__PROBLEM REQUIREMENTS__: Repeat the entries that appear below, exactly as they are given.

Saved data entries

..........

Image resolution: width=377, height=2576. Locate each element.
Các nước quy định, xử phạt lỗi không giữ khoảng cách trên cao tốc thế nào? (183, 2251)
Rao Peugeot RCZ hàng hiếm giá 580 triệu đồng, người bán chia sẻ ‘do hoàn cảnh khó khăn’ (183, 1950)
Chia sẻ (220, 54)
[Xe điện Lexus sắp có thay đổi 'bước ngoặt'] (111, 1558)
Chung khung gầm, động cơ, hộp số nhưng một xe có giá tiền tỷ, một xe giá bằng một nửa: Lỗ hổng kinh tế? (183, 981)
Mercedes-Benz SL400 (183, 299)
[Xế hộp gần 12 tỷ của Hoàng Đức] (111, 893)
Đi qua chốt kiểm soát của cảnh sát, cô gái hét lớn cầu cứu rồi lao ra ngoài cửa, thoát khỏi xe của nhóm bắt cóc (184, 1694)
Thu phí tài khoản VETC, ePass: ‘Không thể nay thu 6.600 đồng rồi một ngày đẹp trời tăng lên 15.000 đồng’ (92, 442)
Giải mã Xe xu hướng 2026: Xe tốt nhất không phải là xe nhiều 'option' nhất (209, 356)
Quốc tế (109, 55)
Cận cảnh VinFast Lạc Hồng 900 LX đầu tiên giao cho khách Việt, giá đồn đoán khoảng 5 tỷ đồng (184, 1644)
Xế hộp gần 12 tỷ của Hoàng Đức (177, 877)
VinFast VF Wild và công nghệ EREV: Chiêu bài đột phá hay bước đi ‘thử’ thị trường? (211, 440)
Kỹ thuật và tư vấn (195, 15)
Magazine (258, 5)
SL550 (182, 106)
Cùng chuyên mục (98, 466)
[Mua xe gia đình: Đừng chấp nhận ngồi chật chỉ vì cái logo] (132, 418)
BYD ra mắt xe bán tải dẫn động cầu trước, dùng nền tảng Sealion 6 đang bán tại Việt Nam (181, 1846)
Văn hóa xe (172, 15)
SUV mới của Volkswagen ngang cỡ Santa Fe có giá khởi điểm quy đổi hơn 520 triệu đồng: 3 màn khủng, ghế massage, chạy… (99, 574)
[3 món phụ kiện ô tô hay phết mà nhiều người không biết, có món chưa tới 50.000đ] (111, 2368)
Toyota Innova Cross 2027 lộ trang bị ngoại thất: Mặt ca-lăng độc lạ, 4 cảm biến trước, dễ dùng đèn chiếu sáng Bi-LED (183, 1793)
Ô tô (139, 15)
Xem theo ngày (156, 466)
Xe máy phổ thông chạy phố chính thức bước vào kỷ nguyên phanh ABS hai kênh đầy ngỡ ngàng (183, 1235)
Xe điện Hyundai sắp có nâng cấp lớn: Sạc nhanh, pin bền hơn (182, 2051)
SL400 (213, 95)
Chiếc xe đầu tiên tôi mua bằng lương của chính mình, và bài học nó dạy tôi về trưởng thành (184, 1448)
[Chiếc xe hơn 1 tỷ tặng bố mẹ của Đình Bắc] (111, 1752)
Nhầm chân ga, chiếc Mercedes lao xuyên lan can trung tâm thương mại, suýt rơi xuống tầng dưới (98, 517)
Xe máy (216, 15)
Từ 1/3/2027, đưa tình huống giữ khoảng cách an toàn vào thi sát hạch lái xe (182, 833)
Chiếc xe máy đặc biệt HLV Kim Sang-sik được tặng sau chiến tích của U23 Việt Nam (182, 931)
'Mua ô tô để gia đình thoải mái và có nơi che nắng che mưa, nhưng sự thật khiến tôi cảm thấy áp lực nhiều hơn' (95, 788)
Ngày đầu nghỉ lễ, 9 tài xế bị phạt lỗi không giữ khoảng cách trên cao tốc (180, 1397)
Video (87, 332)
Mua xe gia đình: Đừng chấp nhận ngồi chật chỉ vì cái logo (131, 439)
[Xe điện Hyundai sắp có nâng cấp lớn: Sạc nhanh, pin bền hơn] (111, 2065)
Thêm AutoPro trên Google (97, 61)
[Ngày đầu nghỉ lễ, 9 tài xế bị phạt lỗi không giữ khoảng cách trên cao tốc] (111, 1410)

..........

__ANSWER SPACE__:
Image resolution: width=377, height=2576. Locate each element.
Các nước quy định, xử phạt lỗi không giữ khoảng cách trên cao tốc thế nào? (183, 2251)
Rao Peugeot RCZ hàng hiếm giá 580 triệu đồng, người bán chia sẻ ‘do hoàn cảnh khó khăn’ (183, 1950)
Chia sẻ (220, 54)
[Xe điện Lexus sắp có thay đổi 'bước ngoặt'] (111, 1558)
Chung khung gầm, động cơ, hộp số nhưng một xe có giá tiền tỷ, một xe giá bằng một nửa: Lỗ hổng kinh tế? (183, 981)
Mercedes-Benz SL400 (183, 299)
[Xế hộp gần 12 tỷ của Hoàng Đức] (111, 893)
Đi qua chốt kiểm soát của cảnh sát, cô gái hét lớn cầu cứu rồi lao ra ngoài cửa, thoát khỏi xe của nhóm bắt cóc (184, 1694)
Thu phí tài khoản VETC, ePass: ‘Không thể nay thu 6.600 đồng rồi một ngày đẹp trời tăng lên 15.000 đồng’ (92, 442)
Giải mã Xe xu hướng 2026: Xe tốt nhất không phải là xe nhiều 'option' nhất (209, 356)
Quốc tế (109, 55)
Cận cảnh VinFast Lạc Hồng 900 LX đầu tiên giao cho khách Việt, giá đồn đoán khoảng 5 tỷ đồng (184, 1644)
Xế hộp gần 12 tỷ của Hoàng Đức (177, 877)
VinFast VF Wild và công nghệ EREV: Chiêu bài đột phá hay bước đi ‘thử’ thị trường? (211, 440)
Kỹ thuật và tư vấn (195, 15)
Magazine (258, 5)
SL550 (182, 106)
Cùng chuyên mục (98, 466)
[Mua xe gia đình: Đừng chấp nhận ngồi chật chỉ vì cái logo] (132, 418)
BYD ra mắt xe bán tải dẫn động cầu trước, dùng nền tảng Sealion 6 đang bán tại Việt Nam (181, 1846)
Văn hóa xe (172, 15)
SUV mới của Volkswagen ngang cỡ Santa Fe có giá khởi điểm quy đổi hơn 520 triệu đồng: 3 màn khủng, ghế massage, chạy… (99, 574)
[3 món phụ kiện ô tô hay phết mà nhiều người không biết, có món chưa tới 50.000đ] (111, 2368)
Toyota Innova Cross 2027 lộ trang bị ngoại thất: Mặt ca-lăng độc lạ, 4 cảm biến trước, dễ dùng đèn chiếu sáng Bi-LED (183, 1793)
Ô tô (139, 15)
Xem theo ngày (156, 466)
Xe máy phổ thông chạy phố chính thức bước vào kỷ nguyên phanh ABS hai kênh đầy ngỡ ngàng (183, 1235)
Xe điện Hyundai sắp có nâng cấp lớn: Sạc nhanh, pin bền hơn (182, 2051)
SL400 (213, 95)
Chiếc xe đầu tiên tôi mua bằng lương của chính mình, và bài học nó dạy tôi về trưởng thành (184, 1448)
[Chiếc xe hơn 1 tỷ tặng bố mẹ của Đình Bắc] (111, 1752)
Nhầm chân ga, chiếc Mercedes lao xuyên lan can trung tâm thương mại, suýt rơi xuống tầng dưới (98, 517)
Xe máy (216, 15)
Từ 1/3/2027, đưa tình huống giữ khoảng cách an toàn vào thi sát hạch lái xe (182, 833)
Chiếc xe máy đặc biệt HLV Kim Sang-sik được tặng sau chiến tích của U23 Việt Nam (182, 931)
'Mua ô tô để gia đình thoải mái và có nơi che nắng che mưa, nhưng sự thật khiến tôi cảm thấy áp lực nhiều hơn' (95, 788)
Ngày đầu nghỉ lễ, 9 tài xế bị phạt lỗi không giữ khoảng cách trên cao tốc (180, 1397)
Video (87, 332)
Mua xe gia đình: Đừng chấp nhận ngồi chật chỉ vì cái logo (131, 439)
[Xe điện Hyundai sắp có nâng cấp lớn: Sạc nhanh, pin bền hơn] (111, 2065)
Thêm AutoPro trên Google (97, 61)
[Ngày đầu nghỉ lễ, 9 tài xế bị phạt lỗi không giữ khoảng cách trên cao tốc] (111, 1410)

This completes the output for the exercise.